* DOCUMENT SECTION *
<<<<

Code Visualizer Skill¶
Purpose¶
Automatically generate and maintain visual code flow diagrams across multiple programming languages. The skill auto-detects which languages are present in a target path, analyzes each one with a dedicated analyzer, and emits one mermaid diagram per language plus an optional combined high-level view. It also detects when committed diagrams are stale relative to the source they describe.
What's New in 2.0.0¶
- Multi-language support: Python, TypeScript/JavaScript, Rust, and Go.
- Language dispatcher: Detects languages by file extension and routes to per-language analyzers.
- Language-blind renderer: A single mermaid renderer consumes a normalized graph; the renderer never inspects language semantics.
- One diagram per language plus an optional
--combinedview that places each language in its own mermaidsubgraph. - Generalized staleness: Walks all source files matching detected languages' extensions and compares max-mtime against the diagram mtime.
- Brick-style architecture: Each language analyzer is a self-contained
module that exposes a single
normalize()function. No shared inheritance.
Supported Languages¶
| Language | Extensions | Analyzer | Parser | Notes |
|---|---|---|---|---|
| Python | .py |
python_analyzer |
ast |
Extracts import and from … import …. |
| TypeScript/JavaScript | .ts, .tsx, .js, .jsx, .mjs, .cjs |
ts_analyzer |
regex | Extracts import … from, require(...), dynamic import(...). |
| Rust | .rs |
rust_analyzer |
regex | Extracts use crate::…, use super::…, mod …. |
| Go | .go |
go_analyzer |
regex | Extracts single and grouped import declarations. |
Languages outside this table are skipped silently. See Extending below to add new ones.
Architecture¶
amplifier-bundle/skills/code-visualizer/
├── SKILL.md
├── README.md
└── scripts/
├── __init__.py
├── graph.py # Normalized data contract (Node, Edge, Graph)
├── python_analyzer.py # normalize(paths) -> Graph
├── ts_analyzer.py # normalize(paths) -> Graph
├── rust_analyzer.py # normalize(paths) -> Graph
├── go_analyzer.py # normalize(paths) -> Graph
├── dispatcher.py # detect languages, route, return dict[lang, Graph]
├── mermaid_renderer.py # render(graph) / render_combined(graphs)
├── staleness.py # is_stale(target, diagram, languages)
└── visualizer.py # CLI entry point
Data Contract (graph.py)¶
@dataclass(frozen=True)
class Node:
id: str # mermaid-safe identifier
label: str # human-readable label (e.g. "src/auth/oauth.py")
language: str # "python" | "typescript" | "rust" | "go"
file_path: str # absolute path on disk
@dataclass(frozen=True)
class Edge:
src: str # Node.id of source
dst: str # Node.id of destination
kind: str # "import" | "require" | "use" | "mod" | "dynamic_import"
@dataclass(frozen=True)
class Graph:
language: str
nodes: tuple[Node, ...]
edges: tuple[Edge, ...]
Analyzers may import these dataclasses but must not inherit from any shared class. The data contract is the only coupling.
Per-Language Analyzers¶
Each analyzer is a self-contained brick exposing exactly one entry point:
The function:
- Reads each file with
encoding="utf-8", errors="ignore". - Skips files larger than ~5 MB.

>>>>

* INFORMATION GIVEN *
<<<<

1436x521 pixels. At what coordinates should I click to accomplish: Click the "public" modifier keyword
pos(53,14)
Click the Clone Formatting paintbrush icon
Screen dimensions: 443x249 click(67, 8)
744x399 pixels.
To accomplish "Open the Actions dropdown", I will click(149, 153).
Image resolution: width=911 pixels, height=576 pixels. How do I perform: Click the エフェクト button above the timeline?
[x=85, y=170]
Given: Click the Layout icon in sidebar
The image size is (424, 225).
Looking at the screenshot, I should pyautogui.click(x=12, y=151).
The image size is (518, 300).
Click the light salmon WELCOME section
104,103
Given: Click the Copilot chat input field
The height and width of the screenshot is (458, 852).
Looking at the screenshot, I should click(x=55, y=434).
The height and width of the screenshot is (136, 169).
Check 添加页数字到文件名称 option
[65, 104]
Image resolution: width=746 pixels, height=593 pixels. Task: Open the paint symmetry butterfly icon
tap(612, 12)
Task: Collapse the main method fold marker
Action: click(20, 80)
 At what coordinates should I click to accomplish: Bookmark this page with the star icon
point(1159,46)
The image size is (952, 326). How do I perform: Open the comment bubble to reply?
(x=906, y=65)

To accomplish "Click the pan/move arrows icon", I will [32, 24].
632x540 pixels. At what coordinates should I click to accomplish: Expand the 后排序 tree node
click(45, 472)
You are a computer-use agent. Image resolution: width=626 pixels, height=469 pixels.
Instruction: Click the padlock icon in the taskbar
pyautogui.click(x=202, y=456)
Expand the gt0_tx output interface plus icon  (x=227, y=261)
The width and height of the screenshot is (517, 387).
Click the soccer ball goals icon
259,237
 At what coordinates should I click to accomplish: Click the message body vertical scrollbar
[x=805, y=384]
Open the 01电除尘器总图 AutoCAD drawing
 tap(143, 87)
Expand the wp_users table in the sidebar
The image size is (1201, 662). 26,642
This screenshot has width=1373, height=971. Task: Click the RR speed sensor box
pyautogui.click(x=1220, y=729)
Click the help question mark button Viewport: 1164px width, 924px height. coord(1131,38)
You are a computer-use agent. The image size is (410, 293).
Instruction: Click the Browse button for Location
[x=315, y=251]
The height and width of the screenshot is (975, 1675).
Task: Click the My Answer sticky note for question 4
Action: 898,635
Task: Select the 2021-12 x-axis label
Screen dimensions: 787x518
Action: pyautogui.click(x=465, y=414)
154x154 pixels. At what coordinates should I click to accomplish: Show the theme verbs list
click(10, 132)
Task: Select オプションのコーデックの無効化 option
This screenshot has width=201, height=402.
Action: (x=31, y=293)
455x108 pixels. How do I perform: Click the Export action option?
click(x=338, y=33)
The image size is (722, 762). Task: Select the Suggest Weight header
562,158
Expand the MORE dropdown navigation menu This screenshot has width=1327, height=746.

>>>>

* PROBLEMS TO WORK ON *
(1) In the code visualizer documentation, which parser does the Rust analyzer use?
(2) Carry on writing the code visualizer documentation from its last line.

* RESULTS *
(1) The Rust analyzer uses regex.

(2)
- Wraps parsing in
try/exceptand skips files that fail to parse. - Returns a
Graphwhoselanguagefield matches the analyzer.
Dispatcher¶
The dispatcher uses a registry that maps language name → extensions + module
name (string). It loads analyzers lazily via importlib.import_module so
adding a new language never requires touching the dispatcher's import
statements.
from scripts.dispatcher import analyze
graphs: dict[str, Graph] = analyze(target_path)
# {"python": Graph(...), "typescript": Graph(...)}
The dispatcher:
- Walks
target_pathwithos.walk(..., followlinks=False). - Skips
IGNORE_DIRS(.git,node_modules,.venv,venv,__pycache__,dist,build,target,.mypy_cache,.pytest_cache,.tox). - Buckets files by extension into language groups.
- Calls each language's
normalize()with its file list. - Returns a
dict[language_name, Graph]for languages that produced any files.
Mermaid Renderer¶
The renderer is language-blind:
from scripts.mermaid_renderer import render, render_combined
per_language: str = render(graph) # one diagram for one language
combined: str = render_combined(graphs) # one diagram, one subgraph/lang
Node IDs are sanitized ([^A-Za-z0-9_] -> _) and labels with quotes are
escaped to prevent diagram-syntax injection.
Staleness Detection¶
from scripts.staleness import is_stale
stale = is_stale(
target_path=Path("src/"),
diagram_path=Path("docs/architecture-python.mmd"),
languages=["python"],
)
Returns True if any source file with a matching language extension has an
mtime newer than diagram_path. Generalizes the previous Python-only
behavior.
CLI¶
The skill ships a single executable: scripts/visualizer.py.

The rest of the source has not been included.